DIRECTIVES:
**a)** In the letter below, on what date and at what time does the Company ask for its registration statement to become effective?
**b)** Retype everything in the letter below from "The Company hereby respectfully" down to "specified in said registration statement.".
**c)** For each statement, say whether the letter below agrees with it, and quote the words that settle it: (i) Amendment No. 2 is dated May 1, 2007. (ii) Amendment No. 3 attaches a Power of Attorney as an exhibit. (iii) The letter is to the attention of Mr. Donald C. Hunt.

PAGE:
May 2, 2007
United States Securities and Exchange Commission
100 F Street, N.E.
Washington, D.C. 20549
Attention: Mr. Donald C. Hunt
Attorney-Advisor, Division of Corporation Finance
Dear Mr. Hunt:
Re: OccuLogix, Inc. (the “Company”)
Registration Statement on Form S-3 (No. 333-141098)
Concurrently with the filing of this letter, the Company is filing Amendment No. 3 to its registration statement on Form S-3 (No. 333-141098) in order to restore, to the Selling Stockholders table contained therein, references to three Selling Stockholders and related information that had been omitted inadvertently from Amendment No. 2 to said registration statement. There are no other differences between Amendment No. 2 and Amendment No. 3, other than: (1) differences in date references—since Amendment No. 3 is dated today’s date, while Amendment No. 2 is dated May 1, 2007; and (2) the fact that Amendment No. 3 does not attach a Power of Attorney as an exhibit since it was filed previously with Amendment No. 2.
The Company hereby respectfully requests that the effective date of said registration statement be accelerated to permit it to become effective on May 4, 2007 at 5:00 P.M. or as soon thereafter as practicable. There has been no material change in the Company’s operating or financial condition since the date of the latest financial data incorporated by reference in said registration statement. The Company hereby confirms that it is aware of its responsibilities under the Securities Act of 1933 and the Securities Exchange Act of 1934, as they relate to the proposed public offering of the securities specified in said registration statement.

SUPPLIED DATA:
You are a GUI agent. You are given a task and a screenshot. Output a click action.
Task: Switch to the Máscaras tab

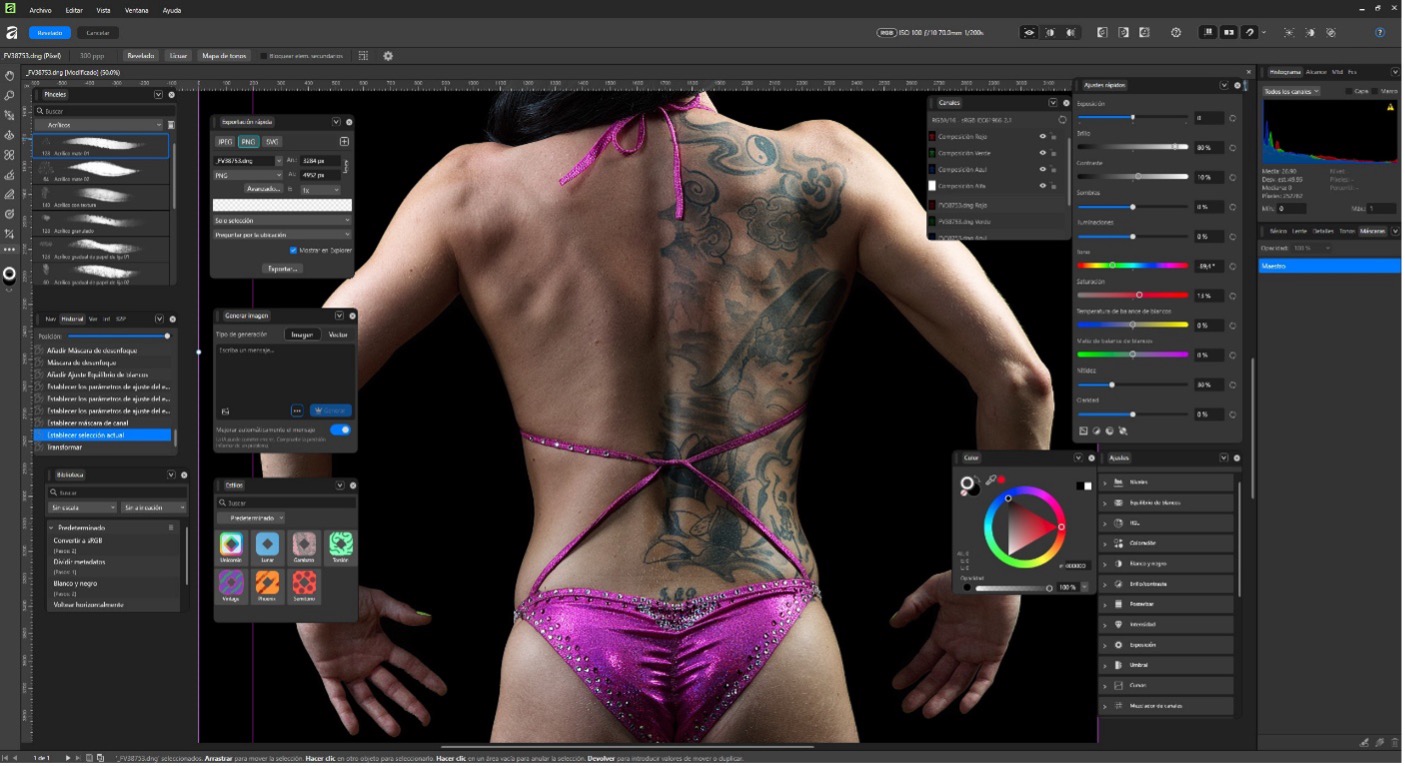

SOLUTIONS PER TASK:
**a)** May 4, 2007 at 5:00 P.M., or as soon thereafter as practicable.

**b)**
The Company hereby respectfully requests that the effective date of said registration statement be accelerated to permit it to become effective on May 4, 2007 at 5:00 P.M. or as soon thereafter as practicable. There has been no material change in the Company’s operating or financial condition since the date of the latest financial data incorporated by reference in said registration statement. The Company hereby confirms that it is aware of its responsibilities under the Securities Act of 1933 and the Securities Exchange Act of 1934, as they relate to the proposed public offering of the securities specified in said registration statement.

**c)**
(i) Yes: "while Amendment No. 2 is dated May 1, 2007"
(ii) No: "Amendment No. 3 does not attach a Power of Attorney as an exhibit"
(iii) Yes: "Attention: Mr. Donald C. Hunt"